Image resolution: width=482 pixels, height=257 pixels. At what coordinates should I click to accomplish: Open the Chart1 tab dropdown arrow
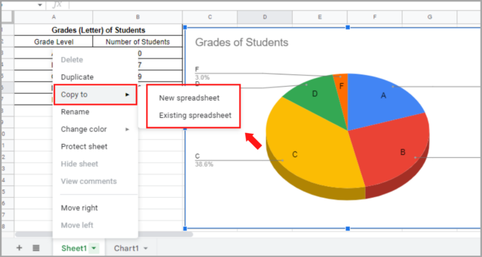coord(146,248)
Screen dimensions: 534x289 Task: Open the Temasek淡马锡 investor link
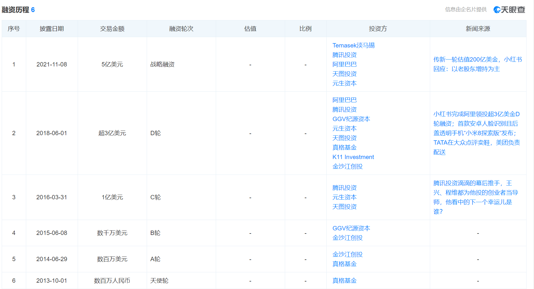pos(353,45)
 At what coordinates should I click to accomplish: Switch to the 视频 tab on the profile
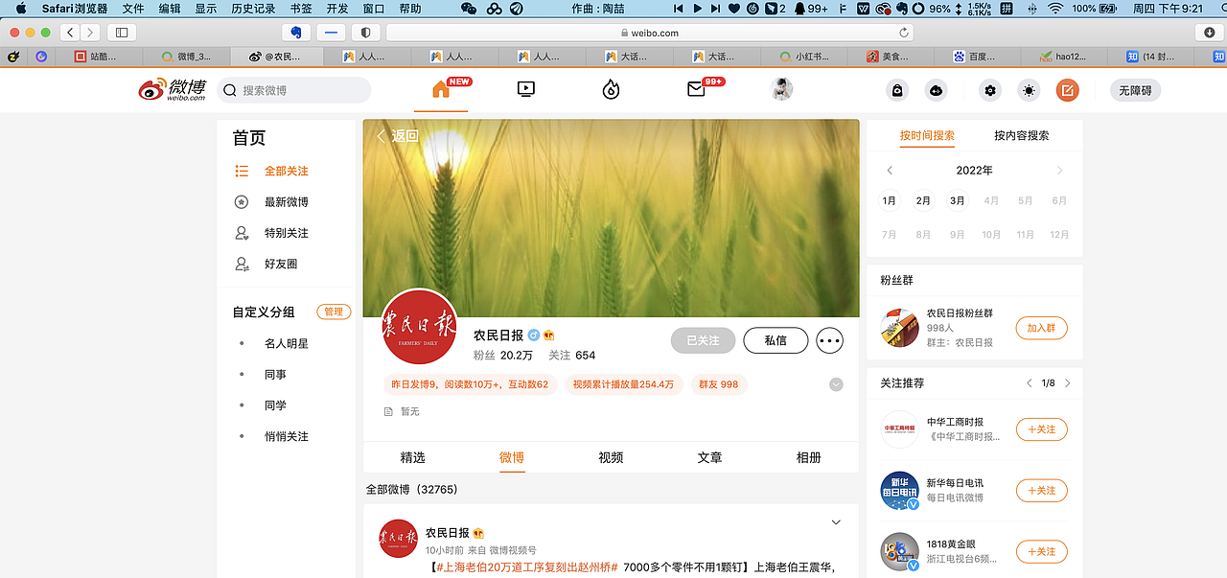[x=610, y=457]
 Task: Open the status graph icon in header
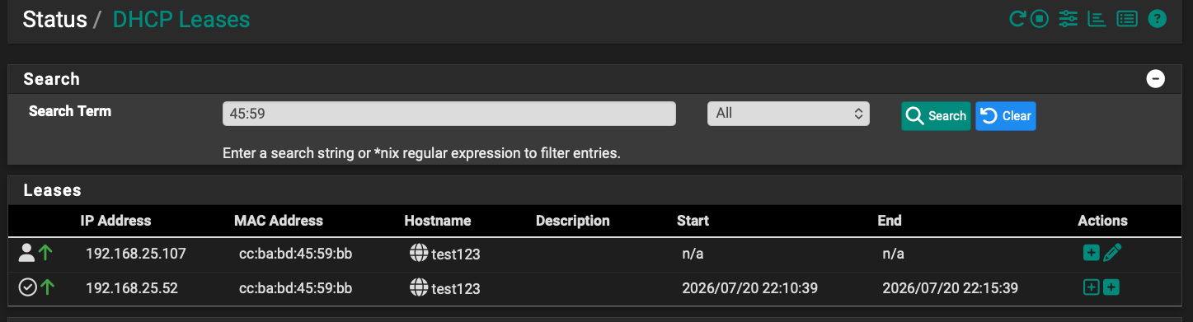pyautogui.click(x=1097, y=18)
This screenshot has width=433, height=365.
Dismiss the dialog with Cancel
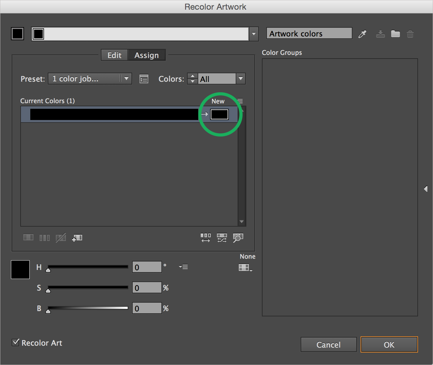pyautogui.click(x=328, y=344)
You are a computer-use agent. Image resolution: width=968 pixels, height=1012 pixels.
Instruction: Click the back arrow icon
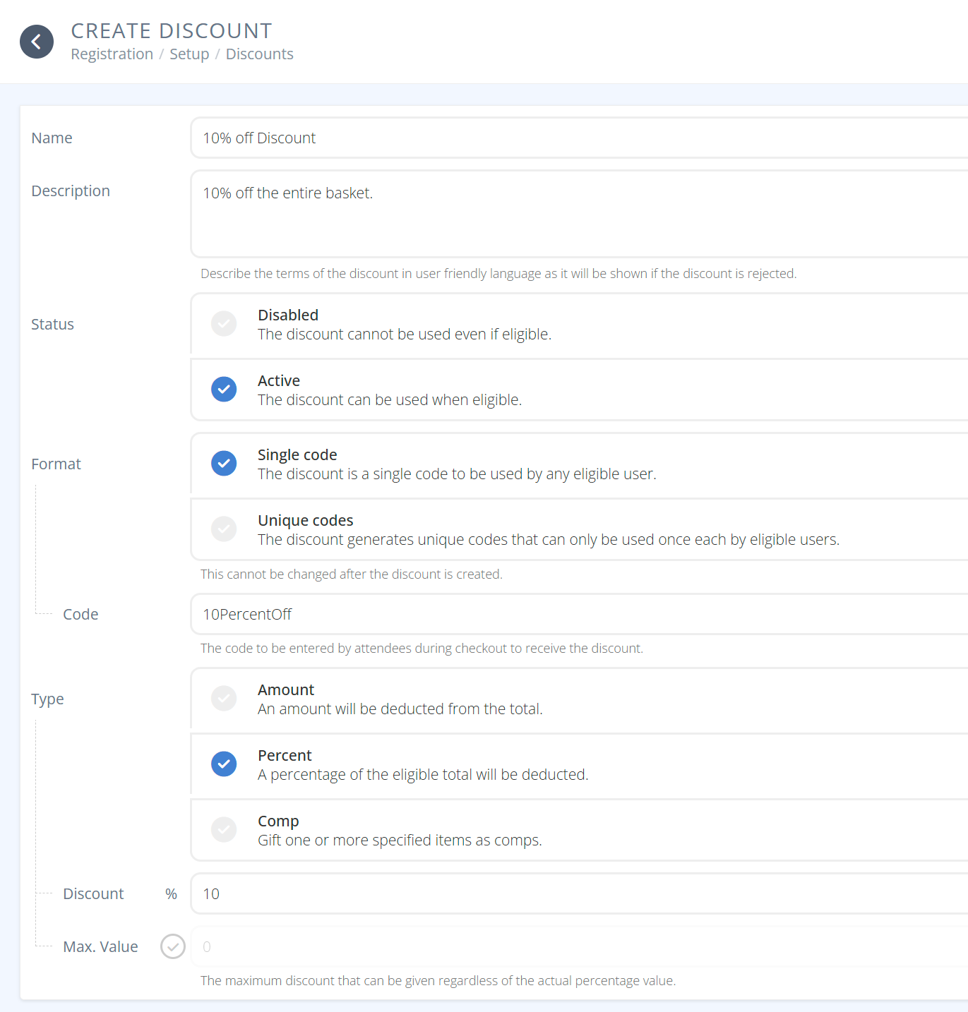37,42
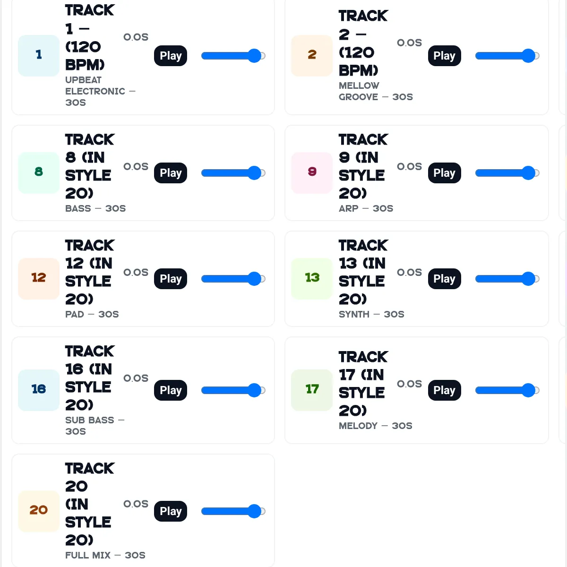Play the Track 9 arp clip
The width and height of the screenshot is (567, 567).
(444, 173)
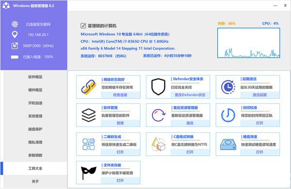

◆ **Task to carry out**: Leaving the pictures out, reproduce the entries above exactly.

◆ **Response area**:
Image resolution: width=482 pixels, height=257 pixels. At what coordinates should I click to accomplish: Open the Chart1 tab dropdown arrow
coord(146,248)
Screen dimensions: 534x289 Task: Open the Temasek淡马锡 investor link
pos(353,45)
 At what coordinates should I click to accomplish: Switch to the 视频 tab on the profile
[x=610, y=457]
 Task: Open the status graph icon in header
pyautogui.click(x=1097, y=18)
This screenshot has width=433, height=365.
Dismiss the dialog with Cancel
pyautogui.click(x=328, y=344)
You are a computer-use agent. Image resolution: width=968 pixels, height=1012 pixels.
Instruction: Click the back arrow icon
37,42
Play the Track 9 arp clip
The width and height of the screenshot is (567, 567).
(444, 173)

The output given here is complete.